### MATERIAL PROVIDED:
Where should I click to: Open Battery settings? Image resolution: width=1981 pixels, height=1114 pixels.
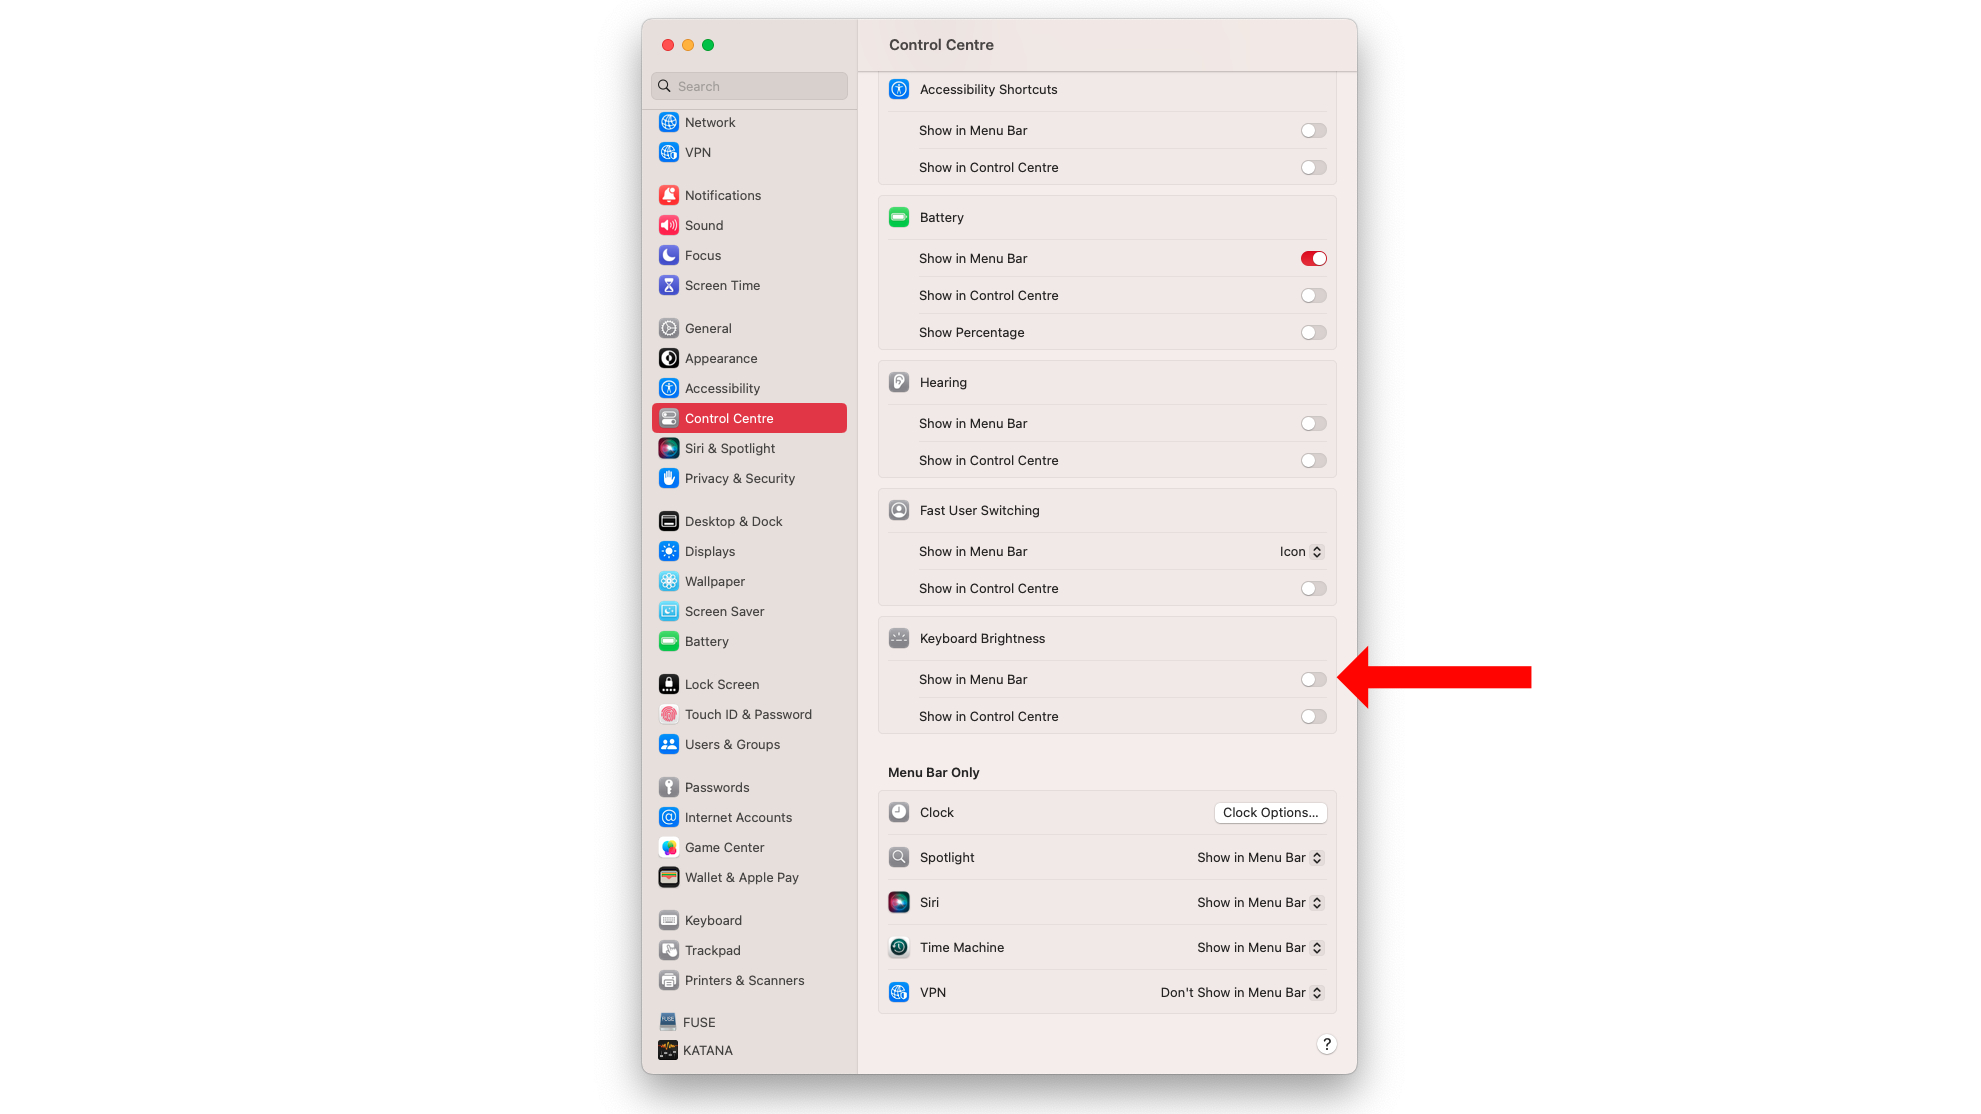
--
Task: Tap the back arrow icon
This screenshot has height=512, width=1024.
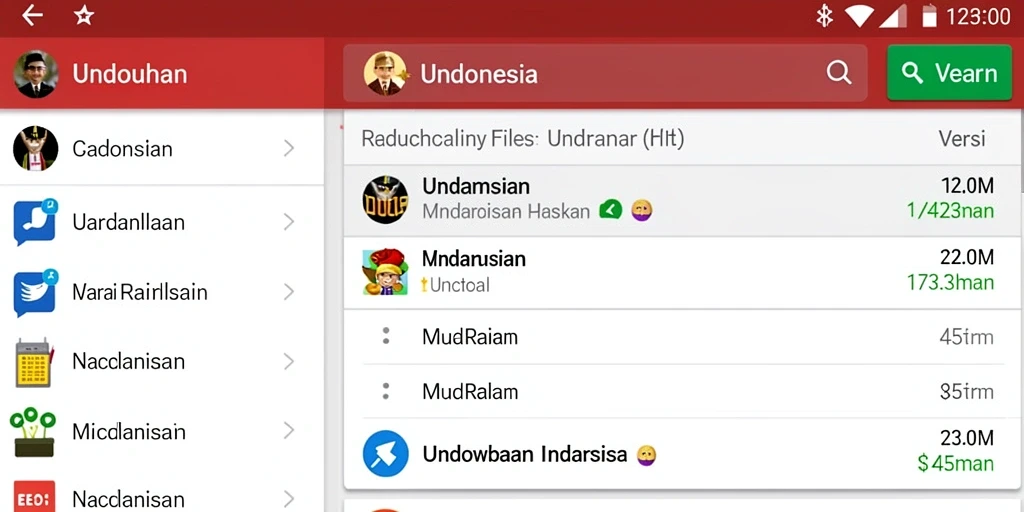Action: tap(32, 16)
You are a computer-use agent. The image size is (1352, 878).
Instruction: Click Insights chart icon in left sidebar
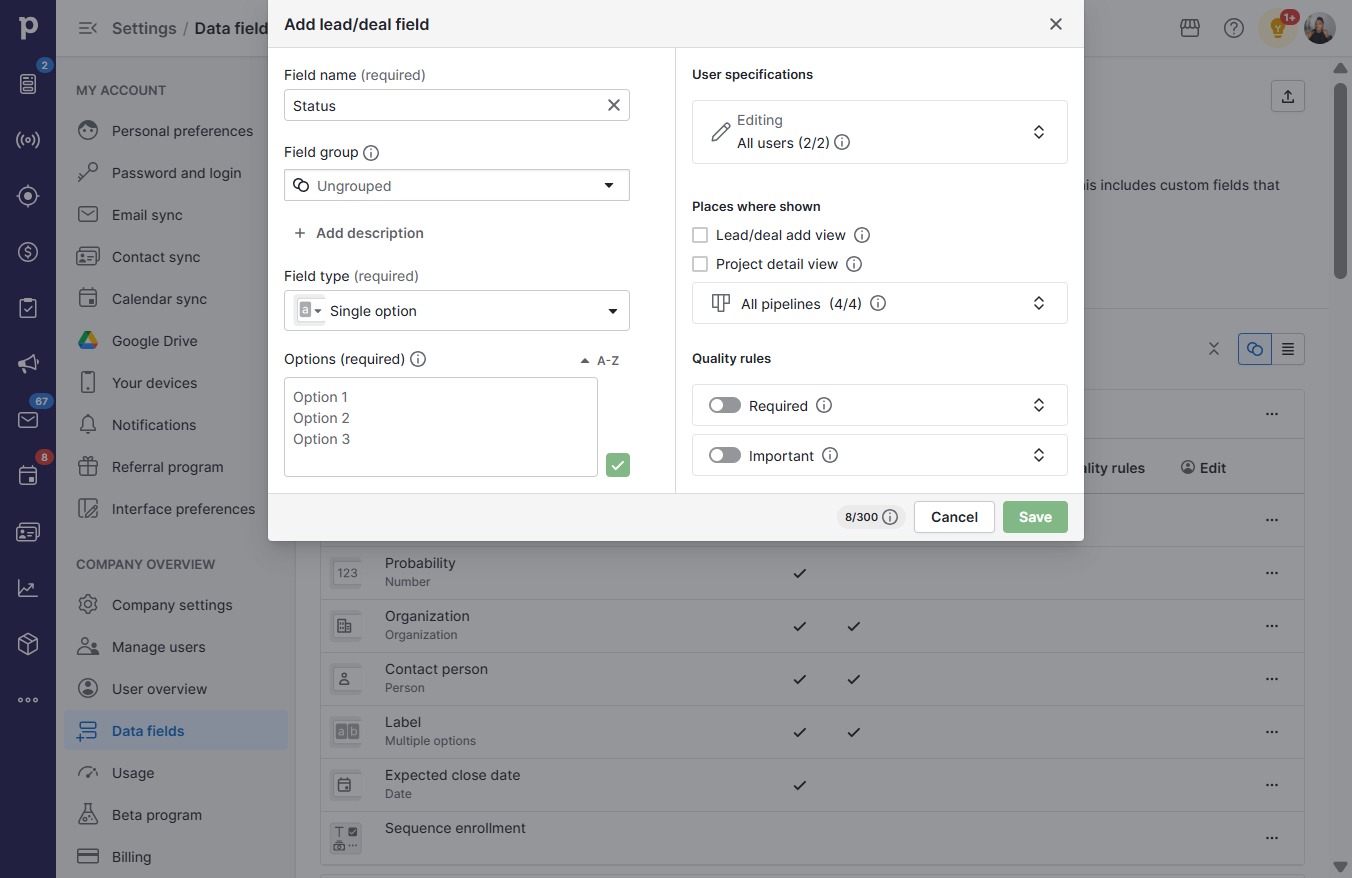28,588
...
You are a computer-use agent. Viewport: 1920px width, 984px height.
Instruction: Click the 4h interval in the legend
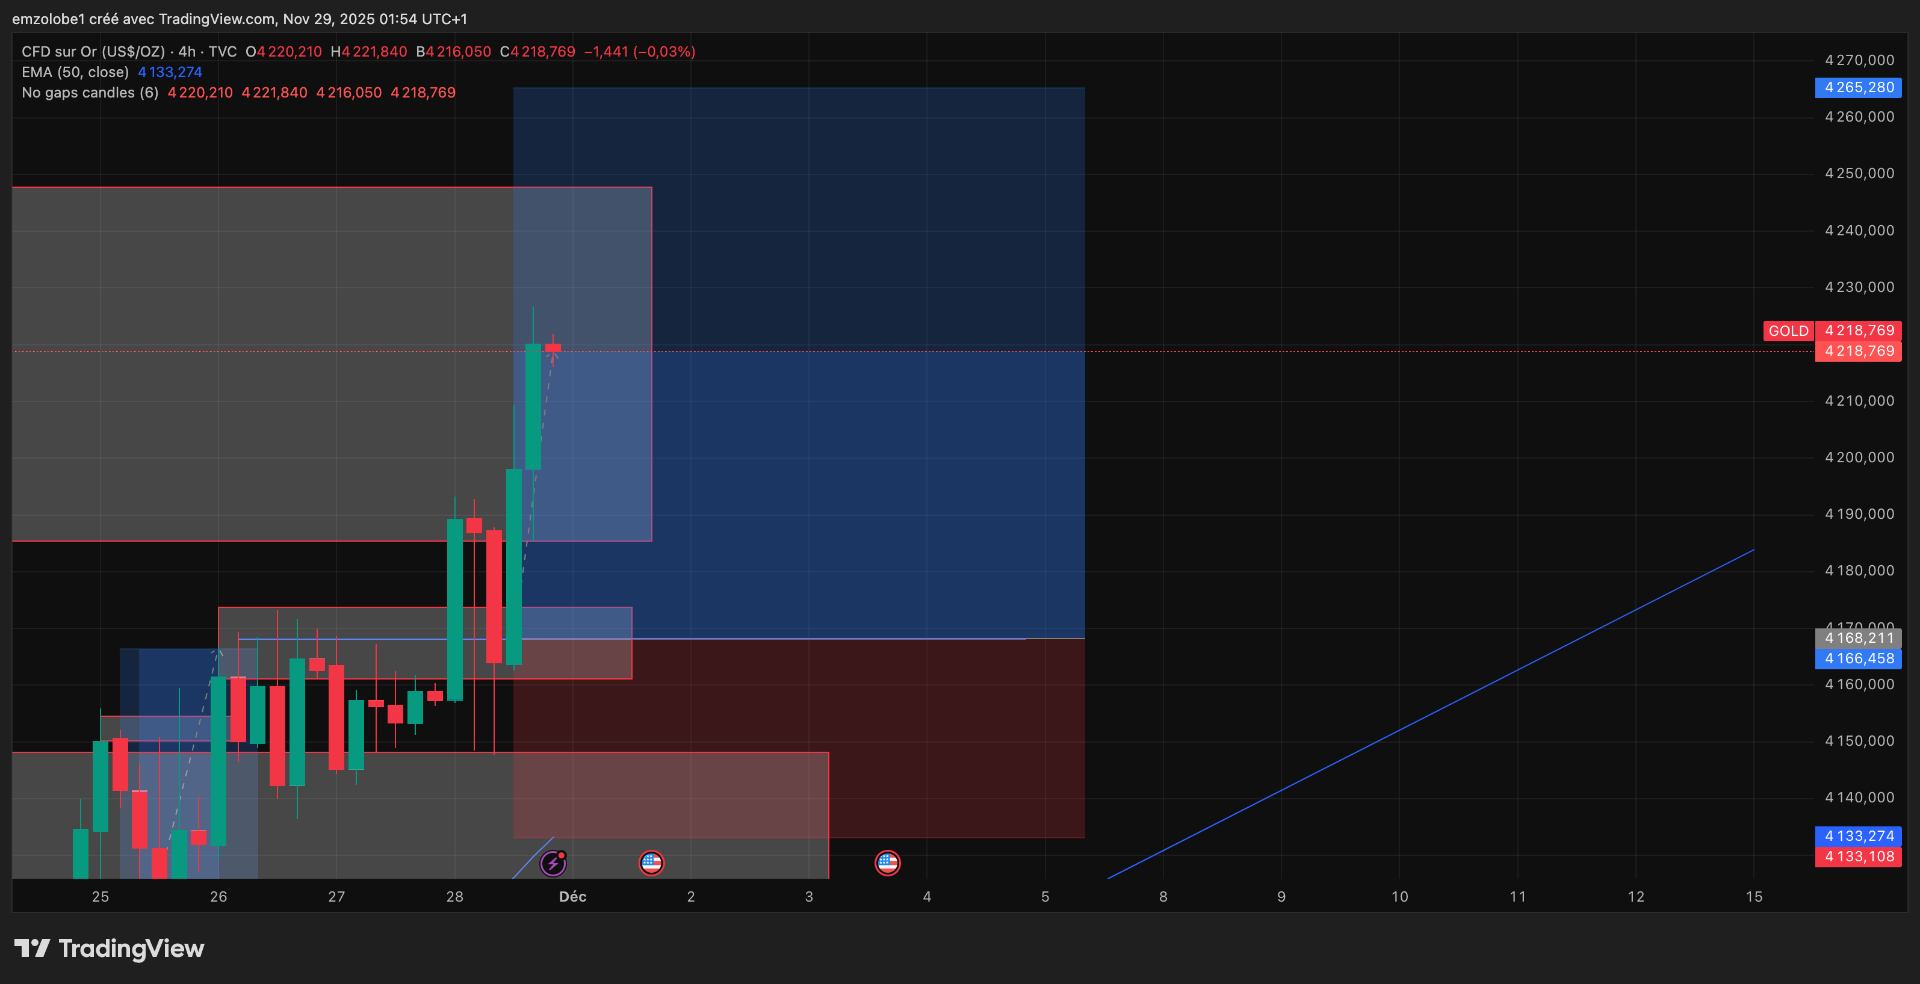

### THE TASK:
Every line from the data above that contains "agent" must appear in the answer.

### ANSWER TO THE EXERCISE:
You are a computer-use agent. The image size is (1352, 878).
You are a computer-use agent. Viewport: 1920px width, 984px height.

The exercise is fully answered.